La sospensione diventerà operativa dal primo dicembre 2013. Alla fine dei due anni si valuteranno gli effetti ottenuti sulle popolazioni di insetti impollinatori e si sceglieranno le future linee di azione

Alla fine, dopo alcuni rinvii dovuti al mancato raggiungimento delle maggioranze necessarie in Commissione agricoltura, è stata la Commissione europea a decidere una moratoria di due anni dei neonicotinoidi, una classe di pesticidi colpevoli di mettere a repentaglio la vita delle api e di altri insetti impollinatori. La moratoria scatterà a partire dal primo dicembre 2013, informa Agronotizie.
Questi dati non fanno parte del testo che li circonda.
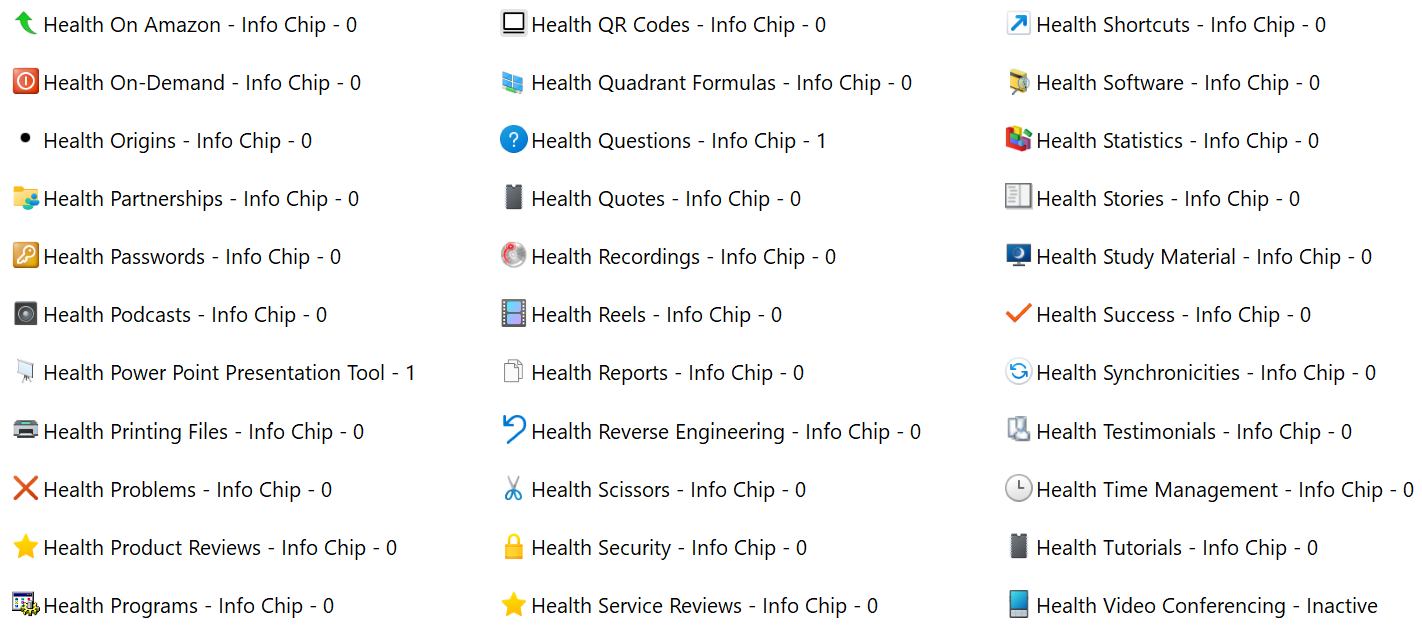This screenshot has width=1422, height=631.
Task: Select Health QR Codes - Info Chip
Action: click(x=678, y=25)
I tre insetticidi pertanto non potranno più essere utilizzati in agricoltura almeno per i 24 mesi successivi: dopo il parere pubblicato dall’Efsa, l’Autorità europea di sicurezza alimentare, infatti, molte voci si erano levate perché fossero effettivamente banditi i principi attivi Clothianidin, Thiamethoxam e Imidacloprid presenti nei pesticidi e correlati con  l’aumento della mortalità  delle api e di numerosi altri insetti impollinatori. Malgrado il parere dell’Efsa, tuttavia, permanevano le resistenze da parte di numerosi Stati Membri. Al termine dei due anni di moratoria, si valuteranno gli effetti ottenuti sulle popolazioni di insetti impollinatori e si sceglieranno le future linee di azione. Stante la decisione della Commissione, tutti e tre i pesticidi saranno vietati per tutte le colture che attraggono maggiormente le api, ovvero mais, colza, girasole e cotone, oltre che per tutti gli alberi da frutto. I pesticidi, pertanto, non potranno essere utilizzati prima della fioritura in nessuna forma, mentre resterà possibile il loro uso per le colture in serra e per quelle colture (come i cereali invernali) che non sembrano interagire con il ciclo vitale delle api.